### What you will do
Give again, word for word, every line below from the one that has "Task: Click the chevron arrow" through the one that has "Image resolution: width=1568 pixels, height=662", both included, and no others.
** Opening Task material block **
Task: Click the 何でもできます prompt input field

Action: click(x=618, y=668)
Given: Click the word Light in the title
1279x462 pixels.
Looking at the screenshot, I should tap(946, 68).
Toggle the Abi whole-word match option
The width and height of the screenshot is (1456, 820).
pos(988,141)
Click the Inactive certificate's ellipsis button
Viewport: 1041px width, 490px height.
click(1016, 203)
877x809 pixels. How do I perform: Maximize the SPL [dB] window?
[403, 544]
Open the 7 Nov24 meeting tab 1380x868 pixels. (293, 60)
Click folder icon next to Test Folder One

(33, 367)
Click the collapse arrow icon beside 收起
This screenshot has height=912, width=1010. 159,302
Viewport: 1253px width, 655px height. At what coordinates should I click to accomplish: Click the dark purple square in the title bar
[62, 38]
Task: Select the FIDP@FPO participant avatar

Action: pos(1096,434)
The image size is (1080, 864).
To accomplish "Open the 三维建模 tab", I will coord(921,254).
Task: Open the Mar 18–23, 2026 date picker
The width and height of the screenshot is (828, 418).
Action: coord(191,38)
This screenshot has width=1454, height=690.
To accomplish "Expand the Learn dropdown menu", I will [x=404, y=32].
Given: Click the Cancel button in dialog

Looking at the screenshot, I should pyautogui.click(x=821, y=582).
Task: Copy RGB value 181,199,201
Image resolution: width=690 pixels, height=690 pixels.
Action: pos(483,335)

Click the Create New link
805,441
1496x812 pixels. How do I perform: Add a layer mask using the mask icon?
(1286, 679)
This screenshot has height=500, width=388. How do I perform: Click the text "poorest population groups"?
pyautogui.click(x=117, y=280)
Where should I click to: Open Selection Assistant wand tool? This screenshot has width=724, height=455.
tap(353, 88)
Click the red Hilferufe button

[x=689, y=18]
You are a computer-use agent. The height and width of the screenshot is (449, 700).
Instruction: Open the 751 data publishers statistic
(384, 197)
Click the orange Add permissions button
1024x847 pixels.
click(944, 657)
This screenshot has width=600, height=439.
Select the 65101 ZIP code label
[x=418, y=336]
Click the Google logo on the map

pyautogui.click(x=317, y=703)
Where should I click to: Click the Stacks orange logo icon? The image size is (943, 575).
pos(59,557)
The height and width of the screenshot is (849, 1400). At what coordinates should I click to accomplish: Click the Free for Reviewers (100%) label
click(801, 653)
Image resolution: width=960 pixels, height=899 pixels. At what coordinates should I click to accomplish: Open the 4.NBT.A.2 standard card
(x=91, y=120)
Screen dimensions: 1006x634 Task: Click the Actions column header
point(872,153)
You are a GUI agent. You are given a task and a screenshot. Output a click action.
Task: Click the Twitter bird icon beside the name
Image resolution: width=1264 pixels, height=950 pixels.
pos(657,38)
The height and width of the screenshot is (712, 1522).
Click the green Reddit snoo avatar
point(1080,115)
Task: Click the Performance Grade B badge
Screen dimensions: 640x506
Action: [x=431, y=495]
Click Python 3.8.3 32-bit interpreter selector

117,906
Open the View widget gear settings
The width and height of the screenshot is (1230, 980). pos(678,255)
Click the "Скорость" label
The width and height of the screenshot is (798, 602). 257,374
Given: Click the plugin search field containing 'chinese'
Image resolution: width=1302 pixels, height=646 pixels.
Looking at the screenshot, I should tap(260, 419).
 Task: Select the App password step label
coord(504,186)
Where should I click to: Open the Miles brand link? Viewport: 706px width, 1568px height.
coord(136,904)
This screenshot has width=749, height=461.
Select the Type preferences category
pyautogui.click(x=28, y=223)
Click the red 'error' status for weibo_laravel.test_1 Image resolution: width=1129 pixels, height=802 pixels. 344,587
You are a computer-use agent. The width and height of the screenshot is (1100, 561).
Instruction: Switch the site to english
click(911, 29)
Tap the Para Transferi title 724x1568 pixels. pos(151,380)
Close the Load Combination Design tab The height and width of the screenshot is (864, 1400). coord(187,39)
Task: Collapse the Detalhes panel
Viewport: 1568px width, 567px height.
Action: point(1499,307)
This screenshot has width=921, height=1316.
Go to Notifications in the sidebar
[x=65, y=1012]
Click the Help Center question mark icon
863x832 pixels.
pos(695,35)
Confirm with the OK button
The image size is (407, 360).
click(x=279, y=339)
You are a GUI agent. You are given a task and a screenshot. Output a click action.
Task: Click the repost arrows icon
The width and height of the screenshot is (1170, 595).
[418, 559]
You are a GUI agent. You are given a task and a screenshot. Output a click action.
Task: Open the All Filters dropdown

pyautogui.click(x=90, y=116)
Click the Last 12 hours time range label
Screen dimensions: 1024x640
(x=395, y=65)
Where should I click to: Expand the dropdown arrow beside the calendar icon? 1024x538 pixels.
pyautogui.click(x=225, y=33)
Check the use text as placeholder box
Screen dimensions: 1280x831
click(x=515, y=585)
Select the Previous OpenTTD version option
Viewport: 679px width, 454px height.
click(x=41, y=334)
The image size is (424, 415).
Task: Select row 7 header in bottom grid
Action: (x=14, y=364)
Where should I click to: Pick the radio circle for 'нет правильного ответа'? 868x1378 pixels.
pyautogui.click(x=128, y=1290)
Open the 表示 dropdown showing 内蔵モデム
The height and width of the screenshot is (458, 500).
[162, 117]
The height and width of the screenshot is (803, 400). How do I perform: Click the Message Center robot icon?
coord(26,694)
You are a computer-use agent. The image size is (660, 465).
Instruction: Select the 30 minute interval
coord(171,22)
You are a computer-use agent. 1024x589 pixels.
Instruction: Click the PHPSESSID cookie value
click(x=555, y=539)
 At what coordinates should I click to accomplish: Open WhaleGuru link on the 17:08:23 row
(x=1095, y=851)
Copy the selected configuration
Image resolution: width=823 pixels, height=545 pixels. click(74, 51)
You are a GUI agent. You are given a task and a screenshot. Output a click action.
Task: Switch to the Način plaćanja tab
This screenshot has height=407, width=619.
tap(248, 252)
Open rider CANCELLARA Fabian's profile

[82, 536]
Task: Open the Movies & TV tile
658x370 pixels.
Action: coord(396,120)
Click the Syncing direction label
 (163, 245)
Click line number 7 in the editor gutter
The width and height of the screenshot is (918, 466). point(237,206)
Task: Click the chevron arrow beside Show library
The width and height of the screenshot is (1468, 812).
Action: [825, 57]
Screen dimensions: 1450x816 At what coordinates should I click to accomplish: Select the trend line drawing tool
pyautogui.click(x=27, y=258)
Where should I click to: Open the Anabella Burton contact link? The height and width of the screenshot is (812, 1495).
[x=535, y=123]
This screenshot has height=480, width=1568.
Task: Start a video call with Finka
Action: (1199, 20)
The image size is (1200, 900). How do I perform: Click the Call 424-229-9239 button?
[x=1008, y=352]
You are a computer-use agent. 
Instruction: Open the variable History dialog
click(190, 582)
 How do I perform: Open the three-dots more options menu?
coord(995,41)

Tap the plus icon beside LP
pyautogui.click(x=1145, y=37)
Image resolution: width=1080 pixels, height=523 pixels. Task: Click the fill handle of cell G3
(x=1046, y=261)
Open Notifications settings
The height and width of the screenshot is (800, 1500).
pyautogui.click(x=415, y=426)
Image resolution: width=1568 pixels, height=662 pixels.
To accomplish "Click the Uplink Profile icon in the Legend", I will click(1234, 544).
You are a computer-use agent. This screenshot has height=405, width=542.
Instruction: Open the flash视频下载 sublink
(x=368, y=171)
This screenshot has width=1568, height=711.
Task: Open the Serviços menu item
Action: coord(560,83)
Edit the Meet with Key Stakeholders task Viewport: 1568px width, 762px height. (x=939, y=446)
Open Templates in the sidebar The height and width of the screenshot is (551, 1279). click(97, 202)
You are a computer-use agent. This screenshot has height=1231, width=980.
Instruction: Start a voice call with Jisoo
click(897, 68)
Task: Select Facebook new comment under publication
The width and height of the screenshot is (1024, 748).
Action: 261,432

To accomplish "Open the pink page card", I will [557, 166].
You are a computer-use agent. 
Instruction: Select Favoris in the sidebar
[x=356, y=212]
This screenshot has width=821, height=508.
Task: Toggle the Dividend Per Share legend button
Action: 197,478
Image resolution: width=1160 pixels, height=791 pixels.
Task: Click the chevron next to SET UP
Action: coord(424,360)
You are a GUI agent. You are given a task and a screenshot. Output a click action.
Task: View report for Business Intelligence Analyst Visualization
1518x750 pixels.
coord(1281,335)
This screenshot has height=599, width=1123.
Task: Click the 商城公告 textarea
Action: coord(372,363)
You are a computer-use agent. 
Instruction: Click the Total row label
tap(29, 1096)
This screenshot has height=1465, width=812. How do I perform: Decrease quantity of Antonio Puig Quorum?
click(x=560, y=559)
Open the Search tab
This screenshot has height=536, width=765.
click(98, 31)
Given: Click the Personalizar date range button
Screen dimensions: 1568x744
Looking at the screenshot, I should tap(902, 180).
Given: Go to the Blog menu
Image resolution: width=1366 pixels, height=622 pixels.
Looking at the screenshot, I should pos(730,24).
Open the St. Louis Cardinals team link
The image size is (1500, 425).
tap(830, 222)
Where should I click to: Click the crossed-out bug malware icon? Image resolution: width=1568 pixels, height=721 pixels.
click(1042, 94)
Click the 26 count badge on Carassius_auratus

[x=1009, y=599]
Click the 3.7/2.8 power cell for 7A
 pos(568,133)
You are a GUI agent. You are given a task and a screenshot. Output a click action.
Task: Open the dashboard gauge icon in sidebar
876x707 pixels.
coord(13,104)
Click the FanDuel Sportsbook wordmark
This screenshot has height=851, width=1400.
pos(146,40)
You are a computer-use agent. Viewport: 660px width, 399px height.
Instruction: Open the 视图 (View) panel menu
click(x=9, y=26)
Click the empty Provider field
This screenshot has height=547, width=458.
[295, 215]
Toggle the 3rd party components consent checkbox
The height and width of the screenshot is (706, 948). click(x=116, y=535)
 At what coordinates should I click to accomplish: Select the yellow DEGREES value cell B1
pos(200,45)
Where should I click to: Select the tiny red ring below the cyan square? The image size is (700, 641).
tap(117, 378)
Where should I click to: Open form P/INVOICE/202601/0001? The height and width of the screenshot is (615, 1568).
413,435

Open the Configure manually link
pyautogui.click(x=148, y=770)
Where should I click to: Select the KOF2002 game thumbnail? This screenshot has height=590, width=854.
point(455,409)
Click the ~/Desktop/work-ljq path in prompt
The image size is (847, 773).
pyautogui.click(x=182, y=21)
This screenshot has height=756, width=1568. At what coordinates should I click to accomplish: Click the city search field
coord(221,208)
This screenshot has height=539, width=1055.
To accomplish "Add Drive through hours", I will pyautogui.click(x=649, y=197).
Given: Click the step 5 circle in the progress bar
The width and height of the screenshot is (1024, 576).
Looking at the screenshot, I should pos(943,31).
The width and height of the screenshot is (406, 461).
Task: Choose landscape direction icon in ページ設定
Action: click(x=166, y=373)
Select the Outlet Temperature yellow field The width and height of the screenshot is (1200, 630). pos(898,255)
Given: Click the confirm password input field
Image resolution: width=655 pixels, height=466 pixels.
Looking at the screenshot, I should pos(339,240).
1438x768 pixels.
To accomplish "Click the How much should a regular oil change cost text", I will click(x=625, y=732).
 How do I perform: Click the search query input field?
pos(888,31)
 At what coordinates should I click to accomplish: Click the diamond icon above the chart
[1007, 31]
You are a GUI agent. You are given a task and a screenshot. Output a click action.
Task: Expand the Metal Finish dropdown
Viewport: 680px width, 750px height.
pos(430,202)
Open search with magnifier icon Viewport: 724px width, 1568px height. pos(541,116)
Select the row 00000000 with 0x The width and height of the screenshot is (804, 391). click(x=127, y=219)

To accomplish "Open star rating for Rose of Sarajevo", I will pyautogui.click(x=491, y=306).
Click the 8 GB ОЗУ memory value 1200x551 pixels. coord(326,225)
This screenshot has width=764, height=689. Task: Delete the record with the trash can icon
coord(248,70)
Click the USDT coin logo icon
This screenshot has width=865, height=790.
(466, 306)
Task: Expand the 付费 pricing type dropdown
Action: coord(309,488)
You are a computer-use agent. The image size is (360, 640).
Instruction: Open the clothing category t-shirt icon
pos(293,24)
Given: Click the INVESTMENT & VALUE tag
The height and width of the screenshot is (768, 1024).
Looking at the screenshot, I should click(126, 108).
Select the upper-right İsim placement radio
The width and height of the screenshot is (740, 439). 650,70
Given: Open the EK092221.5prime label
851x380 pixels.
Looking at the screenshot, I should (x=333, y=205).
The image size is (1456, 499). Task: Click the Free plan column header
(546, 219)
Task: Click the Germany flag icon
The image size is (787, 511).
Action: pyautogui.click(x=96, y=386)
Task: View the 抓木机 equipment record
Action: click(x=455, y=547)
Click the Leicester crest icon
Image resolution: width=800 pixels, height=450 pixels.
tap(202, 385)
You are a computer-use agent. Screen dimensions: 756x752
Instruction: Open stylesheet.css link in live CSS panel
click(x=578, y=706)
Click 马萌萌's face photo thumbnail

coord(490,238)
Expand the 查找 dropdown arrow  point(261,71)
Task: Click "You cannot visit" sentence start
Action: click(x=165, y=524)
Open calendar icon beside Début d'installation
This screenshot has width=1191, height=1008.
** Closing Task material block **
### Answer
Task: Click the chevron arrow beside Show library
The width and height of the screenshot is (1468, 812).
Action: [825, 57]
Screen dimensions: 1450x816 At what coordinates should I click to accomplish: Select the trend line drawing tool
pyautogui.click(x=27, y=258)
Where should I click to: Open the Anabella Burton contact link? The height and width of the screenshot is (812, 1495).
[x=535, y=123]
This screenshot has height=480, width=1568.
Task: Start a video call with Finka
Action: (1199, 20)
The image size is (1200, 900). How do I perform: Click the Call 424-229-9239 button?
[x=1008, y=352]
You are a computer-use agent. 
Instruction: Open the variable History dialog
click(190, 582)
 How do I perform: Open the three-dots more options menu?
coord(995,41)

Tap the plus icon beside LP
pyautogui.click(x=1145, y=37)
Image resolution: width=1080 pixels, height=523 pixels. Task: Click the fill handle of cell G3
(x=1046, y=261)
Open Notifications settings
The height and width of the screenshot is (800, 1500).
pyautogui.click(x=415, y=426)
Image resolution: width=1568 pixels, height=662 pixels.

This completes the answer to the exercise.